Esa misma noche me asomé al balcón para observar la grandeza del Universo. Mi muerte como escritor tampoco era el hecho más grave que había ocurrido en él, ni siquiera en nuestro planeta.
Me había levantado de una silla en la que había permanecido durante tres años, decidiendo mi destino, para depositarme en la butaca que tenía en una esquina del balcón de diez metros cuadrados del octavo piso de un edificio de la Gran Vía.
Pese a la enorme polución que se había adueñado de la troposfera, aún se divisaban tímidamente las constelaciones.
Eran las dos de la mañana y todavía se escuchaba un rumor lejano. Agudicé el oído, acercando mi cabeza hasta la barandilla, convirtiendo la oreja en un detector de ondas (tan lejanas que podrían confundirse con las gravitacionales) como si fuese el GEO 600. Ese ruido de fondo proveniente de los confines del Universo, de un lugar en el que el suave continuo espacio-temporal (predicho por Einstein) se convertía en borde granulado, me confirmaba aquello que, ya hacía tiempo, temía: soy un holograma.
No sólo yo. Vivimos en un universo holográfico.
De esta forma la realidad únicamente ocurre en un espacio bidimensional desde el que se proyecta una imaginara figura tridimensional (holograma). Según este pensamiento, el dolor no existía. Si asomaba un poco más la cabeza y dejaba caer mi cuerpo en el vacío, la imagen tridimensional que se golpearía con el asfalto no experimentaría dolor. O por lo menos no como tal. No dejaría de ser una percepción sensorial que se transmitiría mediante impulsos eléctricos hasta una zona oscura del cerebro en la que se encuentra el dolor. El cerebro no se relaciona con la fuente original de materia existente fuera de nosotros, sino con una copia eléctrica de la misma.
Esta convulsión cuántica me dejó extenuado. No solo no era escritor sino que además no existía, o por lo menos como yo creía.
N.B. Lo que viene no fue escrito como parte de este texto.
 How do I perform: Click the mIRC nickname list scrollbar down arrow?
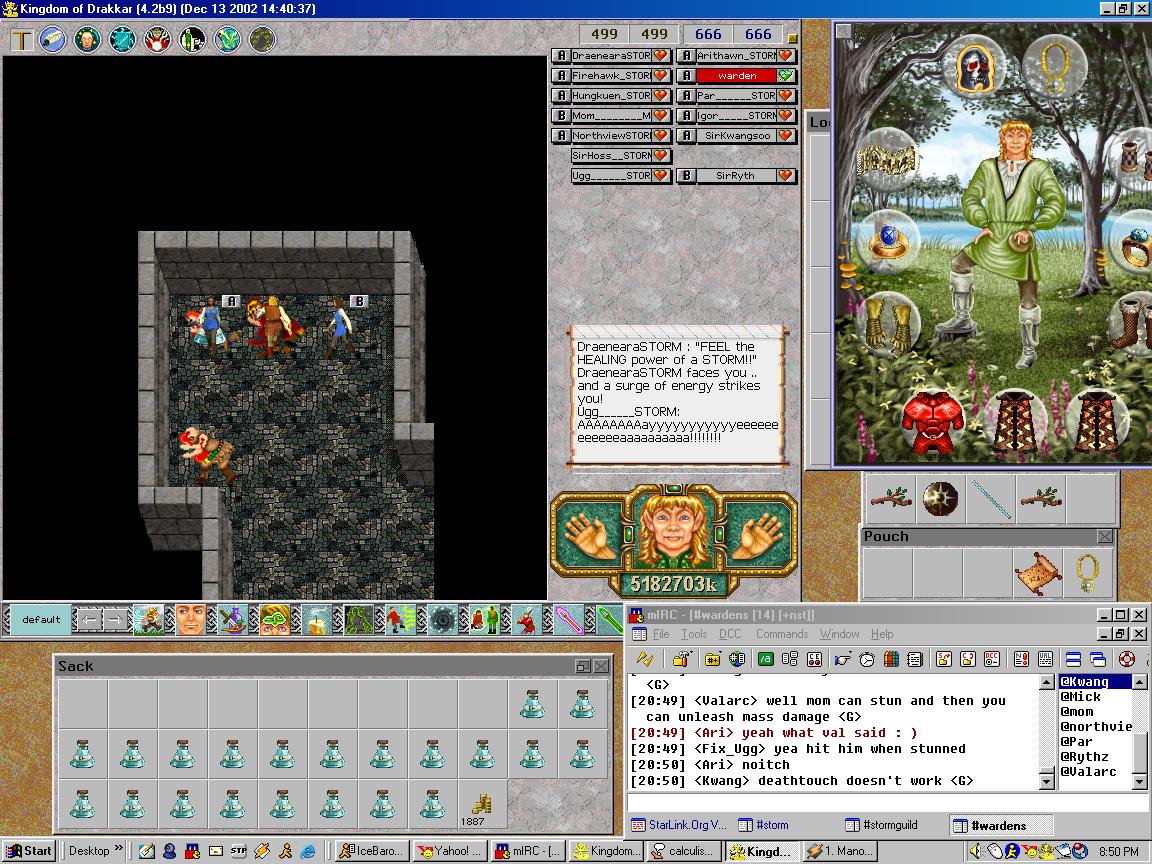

Mi realidad, o sea yo, se debía encontrar en una esfera lejana en la que únicamente era unidades de información (bits) que se reflejaban en este lugar exacto del universo.
Así que si dejaba de ingerir alimentos no ocurriría nada. Mi volumen holográfico (imagen tridimensional) iría menguando igualándose a la realidad original (bidimensional), convirtiéndose en un único ser, que, a la postre, destrozaría las leyes de la física.